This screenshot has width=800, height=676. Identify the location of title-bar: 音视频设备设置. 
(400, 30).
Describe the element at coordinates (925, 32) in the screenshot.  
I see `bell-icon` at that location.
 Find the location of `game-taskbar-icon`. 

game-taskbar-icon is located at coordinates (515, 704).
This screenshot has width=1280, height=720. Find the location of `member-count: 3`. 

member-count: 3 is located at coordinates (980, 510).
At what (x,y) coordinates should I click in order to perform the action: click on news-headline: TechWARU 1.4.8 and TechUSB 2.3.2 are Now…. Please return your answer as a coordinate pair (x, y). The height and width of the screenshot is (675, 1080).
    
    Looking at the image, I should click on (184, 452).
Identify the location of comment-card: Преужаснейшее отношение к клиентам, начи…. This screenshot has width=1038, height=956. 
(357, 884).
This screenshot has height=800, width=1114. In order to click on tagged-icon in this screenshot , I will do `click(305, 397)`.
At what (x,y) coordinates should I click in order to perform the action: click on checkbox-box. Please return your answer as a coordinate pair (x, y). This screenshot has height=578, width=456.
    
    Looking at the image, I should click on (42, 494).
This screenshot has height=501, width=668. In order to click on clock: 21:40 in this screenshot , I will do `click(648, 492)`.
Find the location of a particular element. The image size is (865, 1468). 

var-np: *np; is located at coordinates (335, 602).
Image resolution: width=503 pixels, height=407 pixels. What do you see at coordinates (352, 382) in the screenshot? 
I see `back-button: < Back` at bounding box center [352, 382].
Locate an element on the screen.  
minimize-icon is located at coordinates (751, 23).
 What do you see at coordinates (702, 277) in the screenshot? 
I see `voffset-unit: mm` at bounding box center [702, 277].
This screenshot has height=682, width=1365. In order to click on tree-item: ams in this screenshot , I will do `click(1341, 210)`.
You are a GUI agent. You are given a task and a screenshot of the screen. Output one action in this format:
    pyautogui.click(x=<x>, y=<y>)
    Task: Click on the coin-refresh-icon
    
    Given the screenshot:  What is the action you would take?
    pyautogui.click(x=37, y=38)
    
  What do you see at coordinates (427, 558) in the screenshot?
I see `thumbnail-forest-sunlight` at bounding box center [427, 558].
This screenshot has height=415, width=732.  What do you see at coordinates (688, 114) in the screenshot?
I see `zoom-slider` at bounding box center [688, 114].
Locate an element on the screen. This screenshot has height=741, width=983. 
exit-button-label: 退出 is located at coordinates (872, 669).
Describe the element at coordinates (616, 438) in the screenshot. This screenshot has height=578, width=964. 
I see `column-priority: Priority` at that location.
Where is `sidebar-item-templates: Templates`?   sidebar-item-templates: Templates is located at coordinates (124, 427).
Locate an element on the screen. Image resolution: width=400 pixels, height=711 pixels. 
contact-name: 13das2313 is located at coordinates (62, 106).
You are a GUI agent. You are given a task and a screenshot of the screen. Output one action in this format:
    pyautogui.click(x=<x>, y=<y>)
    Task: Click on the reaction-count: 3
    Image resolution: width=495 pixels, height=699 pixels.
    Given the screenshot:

────────

_WHAT TO WORK ON_
Which lines in the records above contain the word "Please"? Gather each of them and copy it out in full.

_EXPECTED OUTPUT_
At what (x,y) coordinates should I click in order to perform the action: click on news-headline: TechWARU 1.4.8 and TechUSB 2.3.2 are Now…. Please return your answer as a coordinate pair (x, y). The height and width of the screenshot is (675, 1080).
At what (x,y) coordinates should I click in order to perform the action: click on checkbox-box. Please return your answer as a coordinate pair (x, y). This screenshot has height=578, width=456.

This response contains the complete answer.